Кузнецов Сергей Викентьевич
Шрифт:
Впрочем, все это сейчас неважно. Важно, что ты в безопасности - там, за автобусом, кордоном, самолетом.
Пиши.
Твой
Гл".
Перед тем как отправить, Глеб перечитал свое письмо и порадовался последней фразе. За автобусом, кордоном, самолетом. Красиво, что ни говори, подумал он.
Март, 1984 год
Стоишь голая посреди прихожей, смотришь сквозь слезы в зеркало. Отражение растекается, лица не разглядеть, видишь только силуэт, да и то - с трудом. Взлохмаченные светлые волосы, узкие плечи, довольно стройные ноги. Розовыми пятнышками - соски небольших грудей. Вытираешь слезы, идешь в комнату. Джинсы и свитер на полу, скомканная простыня на тахте. Проводишь рукой по влажному, липкому пятну, снова начинаешь плакать…
Оксана первая сказала:
– А ты знаешь, что это Чак заложил Вольфсона?
Только ты одна зовешь его Лешей, для всех остальных он - Чак. Каждый раз, услышав прозвище, ты про себя переводишь. Леша, Лешенька. Мальчик мой.
Большая перемена. Ребята гоняют по коридору, играют в футбол пластмассовой заглушкой от парт. С легкой руки химички их назвали "штучками" - сказала как-то: Перестаньте отбивать штучки от парт, - и понеслось.
Большая перемена. Тающий мокрый снег. Ты вышла покурить на улицу, накинула темно-красную куртку, сумку на плечо - и пошла. Уборщица прокричала что-то вслед про сменную обувь - ты сделала вид, что не услышала. Оксана и Света уже стоят у гаражей, прямо за яблонями. Голые весенние ветки. Осенью на них вырастали маленькие, с конфету, яблочки - их рвали на переменах. Белуга как-то увидела, разоралась: Прекратите немедленно, что вы делаете? Леша ответил тогда: Собираем плоды продовольственной программы. Так их теперь и называют: "плоды продовольственной программы".
Тающий мокрый снег. Голые весенние ветки. Холодный мартовский ветер. Шли вчера после школы вчетвером: я, Леша, Глеб и Феликс. Решили купить мороженого - ягодное за 7 копеек, уникальный случай. Ты улыбнулась, тебе казалось - кокетливо, и сказала: Мне хочется "Бородино". Леша протянул в окошечко 23 копейки, сказал: Мне "Бородино", пожалуйста, а Феликс тут же подхватил: И коньячку еще двести грамм!
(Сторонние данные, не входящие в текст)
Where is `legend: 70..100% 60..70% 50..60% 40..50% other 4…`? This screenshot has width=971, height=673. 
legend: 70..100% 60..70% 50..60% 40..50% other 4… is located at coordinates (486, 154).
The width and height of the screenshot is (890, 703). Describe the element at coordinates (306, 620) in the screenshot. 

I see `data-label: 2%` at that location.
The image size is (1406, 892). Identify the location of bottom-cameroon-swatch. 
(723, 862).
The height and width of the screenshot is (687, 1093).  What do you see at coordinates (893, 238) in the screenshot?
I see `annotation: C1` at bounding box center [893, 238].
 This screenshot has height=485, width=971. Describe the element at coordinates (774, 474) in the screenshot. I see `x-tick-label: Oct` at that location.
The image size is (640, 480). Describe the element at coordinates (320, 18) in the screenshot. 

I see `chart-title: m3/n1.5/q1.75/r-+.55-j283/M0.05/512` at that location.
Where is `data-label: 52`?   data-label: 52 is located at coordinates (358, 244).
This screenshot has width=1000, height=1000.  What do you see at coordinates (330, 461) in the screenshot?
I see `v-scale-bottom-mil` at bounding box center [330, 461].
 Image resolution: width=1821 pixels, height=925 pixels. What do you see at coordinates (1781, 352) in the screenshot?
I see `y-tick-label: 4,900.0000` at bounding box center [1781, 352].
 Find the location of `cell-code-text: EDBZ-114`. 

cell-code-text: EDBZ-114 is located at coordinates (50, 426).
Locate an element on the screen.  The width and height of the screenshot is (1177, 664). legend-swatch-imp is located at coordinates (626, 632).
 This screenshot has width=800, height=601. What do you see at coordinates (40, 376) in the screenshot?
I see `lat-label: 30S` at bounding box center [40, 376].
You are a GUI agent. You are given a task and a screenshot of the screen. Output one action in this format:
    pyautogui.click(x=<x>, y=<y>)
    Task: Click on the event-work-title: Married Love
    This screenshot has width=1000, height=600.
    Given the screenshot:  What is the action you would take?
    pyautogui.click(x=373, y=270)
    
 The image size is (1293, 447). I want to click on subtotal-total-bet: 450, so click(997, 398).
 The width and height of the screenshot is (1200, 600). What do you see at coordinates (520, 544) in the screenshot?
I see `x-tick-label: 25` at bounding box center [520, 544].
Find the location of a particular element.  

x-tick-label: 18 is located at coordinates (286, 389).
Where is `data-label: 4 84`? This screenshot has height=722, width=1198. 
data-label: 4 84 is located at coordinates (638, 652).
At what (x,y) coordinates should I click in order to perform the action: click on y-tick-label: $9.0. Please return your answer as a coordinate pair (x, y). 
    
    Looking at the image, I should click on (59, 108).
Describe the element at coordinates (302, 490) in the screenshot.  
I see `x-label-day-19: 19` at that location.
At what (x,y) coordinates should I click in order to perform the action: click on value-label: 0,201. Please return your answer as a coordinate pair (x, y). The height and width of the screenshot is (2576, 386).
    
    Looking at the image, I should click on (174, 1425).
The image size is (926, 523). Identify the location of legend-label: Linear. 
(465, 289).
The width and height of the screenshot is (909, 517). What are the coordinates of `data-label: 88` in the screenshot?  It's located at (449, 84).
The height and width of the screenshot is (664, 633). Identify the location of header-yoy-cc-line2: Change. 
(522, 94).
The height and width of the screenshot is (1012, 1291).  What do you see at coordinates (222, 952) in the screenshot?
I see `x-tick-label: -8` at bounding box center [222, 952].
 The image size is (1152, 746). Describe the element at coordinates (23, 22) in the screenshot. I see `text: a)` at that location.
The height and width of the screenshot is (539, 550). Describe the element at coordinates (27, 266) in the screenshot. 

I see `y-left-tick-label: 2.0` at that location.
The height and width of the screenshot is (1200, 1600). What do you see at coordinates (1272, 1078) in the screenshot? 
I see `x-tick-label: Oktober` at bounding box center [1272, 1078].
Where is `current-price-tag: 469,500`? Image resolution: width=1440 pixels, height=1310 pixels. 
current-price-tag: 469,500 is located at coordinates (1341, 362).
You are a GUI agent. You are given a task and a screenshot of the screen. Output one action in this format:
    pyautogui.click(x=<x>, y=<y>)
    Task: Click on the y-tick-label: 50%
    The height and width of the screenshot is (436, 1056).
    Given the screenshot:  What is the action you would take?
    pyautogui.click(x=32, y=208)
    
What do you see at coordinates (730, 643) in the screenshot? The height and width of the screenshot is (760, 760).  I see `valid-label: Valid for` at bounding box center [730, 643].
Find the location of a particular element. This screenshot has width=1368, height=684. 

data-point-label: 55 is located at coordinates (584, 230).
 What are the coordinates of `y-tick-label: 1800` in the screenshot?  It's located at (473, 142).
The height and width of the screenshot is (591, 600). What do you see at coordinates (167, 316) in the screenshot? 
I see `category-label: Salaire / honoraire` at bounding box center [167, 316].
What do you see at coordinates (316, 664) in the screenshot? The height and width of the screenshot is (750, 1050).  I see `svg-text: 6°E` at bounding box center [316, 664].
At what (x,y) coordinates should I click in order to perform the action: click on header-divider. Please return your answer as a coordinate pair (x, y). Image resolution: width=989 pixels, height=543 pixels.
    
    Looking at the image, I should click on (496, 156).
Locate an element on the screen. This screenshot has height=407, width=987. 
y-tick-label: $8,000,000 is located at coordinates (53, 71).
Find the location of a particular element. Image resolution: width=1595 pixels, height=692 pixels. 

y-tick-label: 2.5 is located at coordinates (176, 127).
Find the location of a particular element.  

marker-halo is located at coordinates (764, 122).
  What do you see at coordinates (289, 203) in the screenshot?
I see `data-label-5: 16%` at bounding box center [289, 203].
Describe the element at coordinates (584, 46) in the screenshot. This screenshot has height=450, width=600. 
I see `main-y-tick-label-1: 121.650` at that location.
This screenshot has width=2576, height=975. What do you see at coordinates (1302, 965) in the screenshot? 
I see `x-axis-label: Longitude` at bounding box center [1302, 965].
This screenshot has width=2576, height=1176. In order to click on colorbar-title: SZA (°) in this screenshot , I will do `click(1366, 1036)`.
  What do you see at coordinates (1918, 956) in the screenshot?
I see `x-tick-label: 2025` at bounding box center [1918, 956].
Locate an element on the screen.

– и тогда Леша развернулся, рявкнул: Кончай страдать хуйней!
– и у него были такие глаза, что ты испугалась. И вообще: он никогда раньше не говорил при тебе таких слов.
Холодный мартовский ветер. Светка ежится, зябко пританцовывает на месте, выскочила без куртки, вот дура. Бросает окурок в тающий мокрый снег, торопливо бежит назад. Круглые коленки зябко торчат из-под форменной юбки. Ты провожаешь ее взглядом, выдыхаешь голубоватый дым, представляешь, как Леша обнимает тебя, целует в губы, и тут Оксана говорит:
– А ты знаешь, что это Чак заложил Вольфсона?
Большая перемена. Голые весенние ветки. Две девочки у заржавленной двери гаража. Оксана в синей куртке из "Детского мира", ты - в своей темно-бордовой. Голубоватый дым сигарет. Прозрачный холодный воздух.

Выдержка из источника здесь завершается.